Al día siguiente en el transcurso de un briefing con el teórico, me vuelven a explicar todo el asunto. Así me entero de que el Ministerio (es decir, él, si he entendido bien) ha puesto a punto un sofisticado sistema de formación a tres niveles. Se trata de responder lo mejor posible a las necesidades de los usuarios a través de un ajuste de formaciones complementarias, pero orgánicamente independientes. Todo esto lleva, evidentemente, la huella de una sutil inteligencia.
En concreto, voy a dar comienzo a un periplo que me conducirá primero a Rouen durante dos semanas, después estaré en La Roche-sur-Yon. Me iré el uno de diciembre y volveré por Navidad, para poder “pasar las fiestas en familia”. Así que no han olvidado el lado humano. Es fantástico.

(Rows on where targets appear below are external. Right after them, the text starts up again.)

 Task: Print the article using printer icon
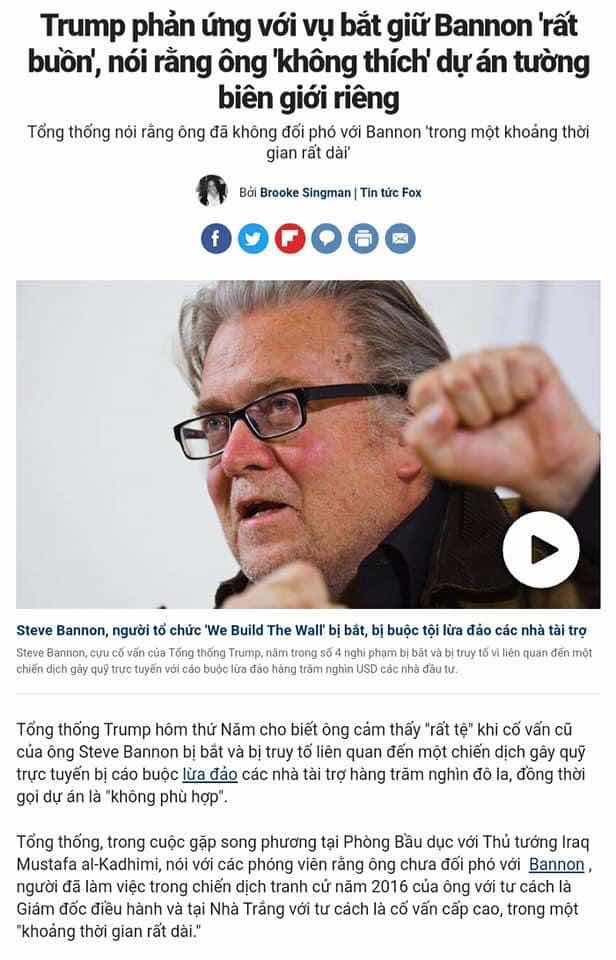(x=363, y=239)
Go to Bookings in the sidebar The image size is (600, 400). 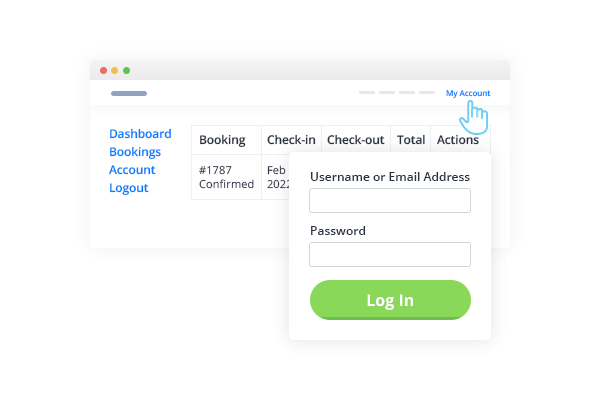[135, 152]
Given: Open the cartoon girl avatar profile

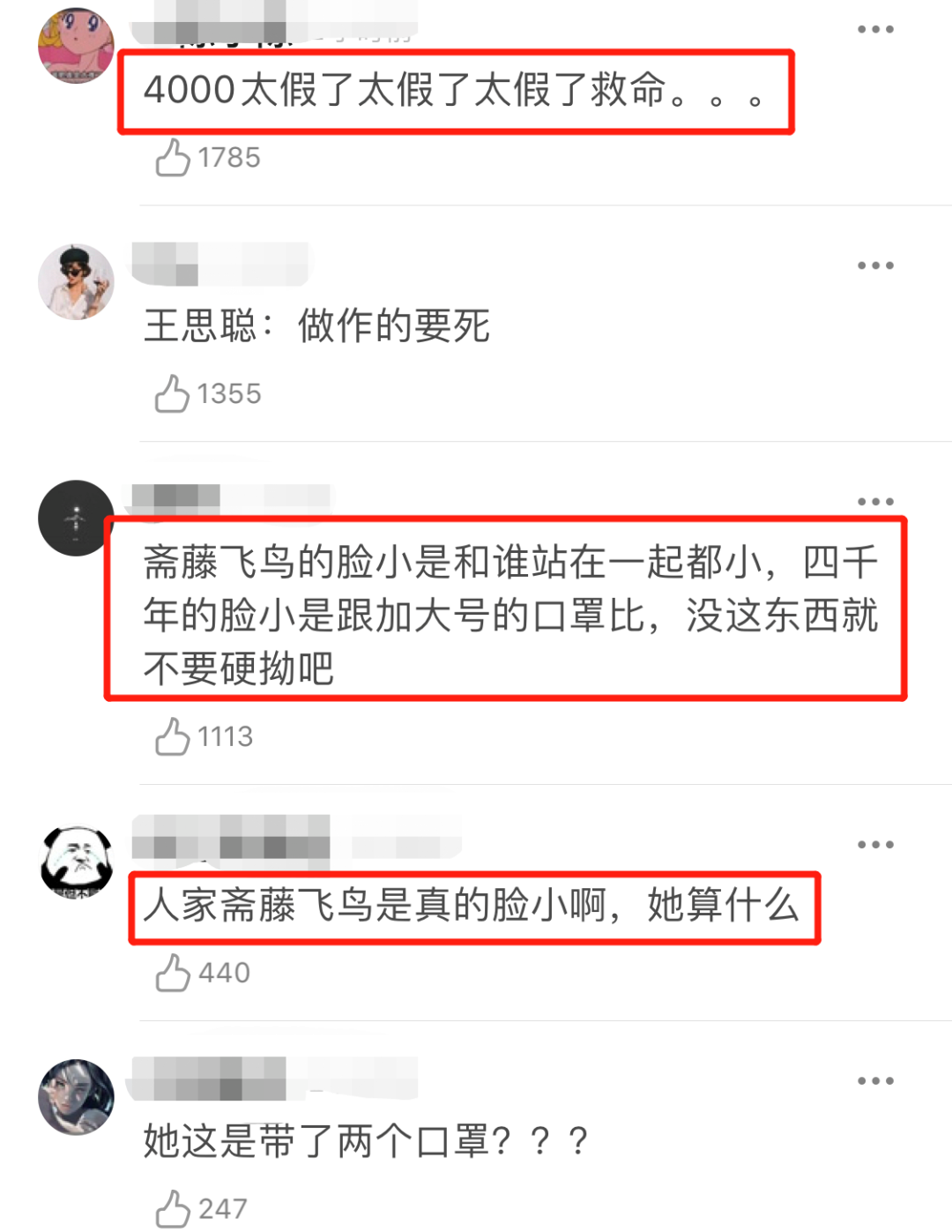Looking at the screenshot, I should click(77, 46).
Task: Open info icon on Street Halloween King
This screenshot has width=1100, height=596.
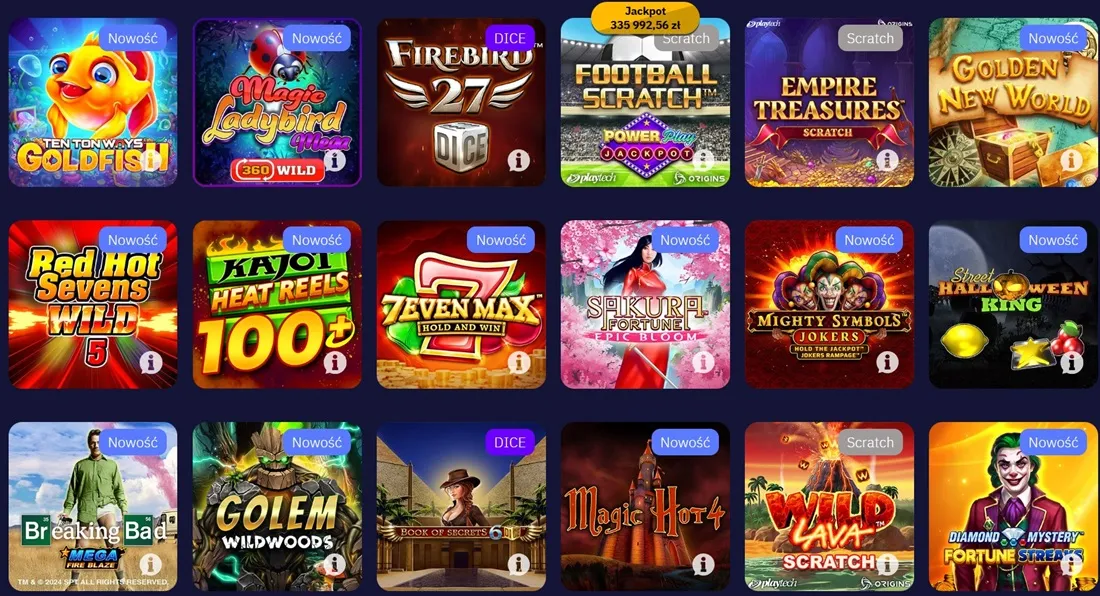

También me entero -y es una sorpresa- de que no estaré solo en estos cursos de formación. Mi empresa, en efecto, ha decidido enviar a dos personas. Vamos a funcionar en tandem. Durante veinticinco minutos, en un angustioso silencio, el teórico detalla las ventajas y los inconvenientes de la formación en tandem. Al final, in extremis, parece que predominan las ventajas.
Ignoro por completo la identidad de la persona que supuestamente, va a acompañarme. Es probable que sea alguien que conozco. En cualquier caso, a nadie le ha parecido pertinente advertirme.
Sacando partido con habilidad de una observación que acaba de hacer, el teórico dice que es una pena que esa segunda persona (cuya identidad seguirá siendo un misterio hasta el final) no este presente, y que a nadie se le haya ocurrido convocarla. Siguiendo su argumento, llega a sugerir de un modo implícito que, en tales condiciones, mi propia presencia también es inútil, o al menos tiene una utilidad restringida. Yo pienso lo mismo.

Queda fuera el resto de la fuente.